=== Your assignment ===
Nothing in the data may be omitted; output it all verbatim.

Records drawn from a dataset
-- Opening Marker --

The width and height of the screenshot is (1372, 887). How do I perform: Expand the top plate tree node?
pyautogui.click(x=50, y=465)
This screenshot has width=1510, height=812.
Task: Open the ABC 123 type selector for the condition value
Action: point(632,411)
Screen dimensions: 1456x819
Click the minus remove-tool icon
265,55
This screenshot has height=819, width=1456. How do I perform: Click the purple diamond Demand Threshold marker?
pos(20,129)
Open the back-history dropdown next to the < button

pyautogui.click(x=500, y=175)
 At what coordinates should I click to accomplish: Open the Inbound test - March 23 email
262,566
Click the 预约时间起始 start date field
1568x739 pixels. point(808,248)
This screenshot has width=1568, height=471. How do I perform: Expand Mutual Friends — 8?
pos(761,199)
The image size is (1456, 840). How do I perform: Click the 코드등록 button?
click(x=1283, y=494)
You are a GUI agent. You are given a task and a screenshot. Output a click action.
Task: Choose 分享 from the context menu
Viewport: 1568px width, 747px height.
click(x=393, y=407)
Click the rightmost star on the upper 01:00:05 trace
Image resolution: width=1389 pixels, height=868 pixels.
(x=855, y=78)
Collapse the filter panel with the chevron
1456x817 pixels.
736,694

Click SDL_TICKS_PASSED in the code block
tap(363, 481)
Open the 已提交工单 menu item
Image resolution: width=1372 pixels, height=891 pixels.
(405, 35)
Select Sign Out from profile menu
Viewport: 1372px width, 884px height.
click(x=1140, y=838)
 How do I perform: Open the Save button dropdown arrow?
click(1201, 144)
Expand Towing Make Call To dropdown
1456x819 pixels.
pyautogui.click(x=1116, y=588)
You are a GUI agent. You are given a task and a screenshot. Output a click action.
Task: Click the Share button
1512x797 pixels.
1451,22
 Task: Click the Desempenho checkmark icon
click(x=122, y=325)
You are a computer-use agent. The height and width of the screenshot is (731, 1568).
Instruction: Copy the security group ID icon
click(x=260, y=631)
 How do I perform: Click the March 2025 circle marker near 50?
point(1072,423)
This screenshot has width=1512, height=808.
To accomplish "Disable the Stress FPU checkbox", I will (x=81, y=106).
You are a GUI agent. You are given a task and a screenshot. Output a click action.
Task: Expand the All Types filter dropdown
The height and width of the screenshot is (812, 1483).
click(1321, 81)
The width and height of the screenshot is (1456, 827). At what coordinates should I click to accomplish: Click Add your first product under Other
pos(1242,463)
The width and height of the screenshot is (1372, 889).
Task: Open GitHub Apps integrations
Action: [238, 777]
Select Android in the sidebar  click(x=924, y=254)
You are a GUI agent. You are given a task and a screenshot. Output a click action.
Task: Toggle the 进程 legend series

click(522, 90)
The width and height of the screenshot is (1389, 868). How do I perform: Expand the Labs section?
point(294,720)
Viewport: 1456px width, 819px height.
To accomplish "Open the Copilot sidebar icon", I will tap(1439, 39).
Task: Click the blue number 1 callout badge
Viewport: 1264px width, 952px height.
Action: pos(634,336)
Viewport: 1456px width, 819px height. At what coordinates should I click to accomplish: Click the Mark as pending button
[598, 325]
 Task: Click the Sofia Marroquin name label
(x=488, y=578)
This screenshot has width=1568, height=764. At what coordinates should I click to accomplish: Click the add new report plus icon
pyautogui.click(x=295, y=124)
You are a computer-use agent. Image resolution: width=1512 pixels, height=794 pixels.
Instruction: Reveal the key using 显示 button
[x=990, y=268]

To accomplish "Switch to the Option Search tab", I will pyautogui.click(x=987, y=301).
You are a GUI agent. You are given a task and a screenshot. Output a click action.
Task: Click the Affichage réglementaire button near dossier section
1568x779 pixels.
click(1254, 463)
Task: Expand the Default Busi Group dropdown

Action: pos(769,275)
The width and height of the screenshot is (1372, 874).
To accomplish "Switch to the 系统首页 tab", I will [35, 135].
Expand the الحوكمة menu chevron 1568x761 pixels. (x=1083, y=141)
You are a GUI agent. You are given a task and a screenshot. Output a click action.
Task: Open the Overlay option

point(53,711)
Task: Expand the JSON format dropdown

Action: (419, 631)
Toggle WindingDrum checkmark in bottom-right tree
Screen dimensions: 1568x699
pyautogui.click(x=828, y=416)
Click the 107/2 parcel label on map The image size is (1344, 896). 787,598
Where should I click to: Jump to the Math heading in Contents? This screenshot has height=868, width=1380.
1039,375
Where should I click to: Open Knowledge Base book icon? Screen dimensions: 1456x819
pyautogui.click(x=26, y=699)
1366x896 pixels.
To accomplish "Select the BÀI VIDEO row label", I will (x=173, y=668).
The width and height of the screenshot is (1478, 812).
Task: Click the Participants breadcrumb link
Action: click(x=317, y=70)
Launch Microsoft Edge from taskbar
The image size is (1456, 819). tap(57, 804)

-- Closing Marker --

=== Result for this task ===
The width and height of the screenshot is (1372, 887). How do I perform: Expand the top plate tree node?
pyautogui.click(x=50, y=465)
This screenshot has width=1510, height=812.
Task: Open the ABC 123 type selector for the condition value
Action: point(632,411)
Screen dimensions: 1456x819
Click the minus remove-tool icon
265,55
This screenshot has height=819, width=1456. How do I perform: Click the purple diamond Demand Threshold marker?
pos(20,129)
Open the back-history dropdown next to the < button

pyautogui.click(x=500, y=175)
 At what coordinates should I click to accomplish: Open the Inbound test - March 23 email
262,566
Click the 预约时间起始 start date field
1568x739 pixels. point(808,248)
This screenshot has width=1568, height=471. How do I perform: Expand Mutual Friends — 8?
pos(761,199)
The image size is (1456, 840). How do I perform: Click the 코드등록 button?
click(x=1283, y=494)
You are a GUI agent. You are given a task and a screenshot. Output a click action.
Task: Choose 分享 from the context menu
Viewport: 1568px width, 747px height.
click(x=393, y=407)
Click the rightmost star on the upper 01:00:05 trace
Image resolution: width=1389 pixels, height=868 pixels.
(x=855, y=78)
Collapse the filter panel with the chevron
1456x817 pixels.
736,694

Click SDL_TICKS_PASSED in the code block
tap(363, 481)
Open the 已提交工单 menu item
Image resolution: width=1372 pixels, height=891 pixels.
(405, 35)
Select Sign Out from profile menu
Viewport: 1372px width, 884px height.
click(x=1140, y=838)
 How do I perform: Open the Save button dropdown arrow?
click(1201, 144)
Expand Towing Make Call To dropdown
1456x819 pixels.
pyautogui.click(x=1116, y=588)
You are a GUI agent. You are given a task and a screenshot. Output a click action.
Task: Click the Share button
1512x797 pixels.
1451,22
 Task: Click the Desempenho checkmark icon
click(x=122, y=325)
You are a computer-use agent. The height and width of the screenshot is (731, 1568).
Instruction: Copy the security group ID icon
click(x=260, y=631)
 How do I perform: Click the March 2025 circle marker near 50?
point(1072,423)
This screenshot has width=1512, height=808.
To accomplish "Disable the Stress FPU checkbox", I will (x=81, y=106).
You are a GUI agent. You are given a task and a screenshot. Output a click action.
Task: Expand the All Types filter dropdown
The height and width of the screenshot is (812, 1483).
click(1321, 81)
The width and height of the screenshot is (1456, 827). At what coordinates should I click to accomplish: Click Add your first product under Other
pos(1242,463)
The width and height of the screenshot is (1372, 889).
Task: Open GitHub Apps integrations
Action: [238, 777]
Select Android in the sidebar  click(x=924, y=254)
You are a GUI agent. You are given a task and a screenshot. Output a click action.
Task: Toggle the 进程 legend series

click(522, 90)
The width and height of the screenshot is (1389, 868). How do I perform: Expand the Labs section?
point(294,720)
Viewport: 1456px width, 819px height.
To accomplish "Open the Copilot sidebar icon", I will tap(1439, 39).
Task: Click the blue number 1 callout badge
Viewport: 1264px width, 952px height.
Action: pos(634,336)
Viewport: 1456px width, 819px height. At what coordinates should I click to accomplish: Click the Mark as pending button
[598, 325]
 Task: Click the Sofia Marroquin name label
(x=488, y=578)
This screenshot has width=1568, height=764. At what coordinates should I click to accomplish: Click the add new report plus icon
pyautogui.click(x=295, y=124)
You are a computer-use agent. Image resolution: width=1512 pixels, height=794 pixels.
Instruction: Reveal the key using 显示 button
[x=990, y=268]

To accomplish "Switch to the Option Search tab", I will pyautogui.click(x=987, y=301).
You are a GUI agent. You are given a task and a screenshot. Output a click action.
Task: Click the Affichage réglementaire button near dossier section
1568x779 pixels.
click(1254, 463)
Task: Expand the Default Busi Group dropdown

Action: pos(769,275)
The width and height of the screenshot is (1372, 874).
To accomplish "Switch to the 系统首页 tab", I will [35, 135].
Expand the الحوكمة menu chevron 1568x761 pixels. (x=1083, y=141)
You are a GUI agent. You are given a task and a screenshot. Output a click action.
Task: Open the Overlay option

point(53,711)
Task: Expand the JSON format dropdown

Action: (419, 631)
Toggle WindingDrum checkmark in bottom-right tree
Screen dimensions: 1568x699
pyautogui.click(x=828, y=416)
Click the 107/2 parcel label on map The image size is (1344, 896). 787,598
Where should I click to: Jump to the Math heading in Contents? This screenshot has height=868, width=1380.
1039,375
Where should I click to: Open Knowledge Base book icon? Screen dimensions: 1456x819
pyautogui.click(x=26, y=699)
1366x896 pixels.
To accomplish "Select the BÀI VIDEO row label", I will (x=173, y=668).
The width and height of the screenshot is (1478, 812).
Task: Click the Participants breadcrumb link
Action: click(x=317, y=70)
Launch Microsoft Edge from taskbar
The image size is (1456, 819). tap(57, 804)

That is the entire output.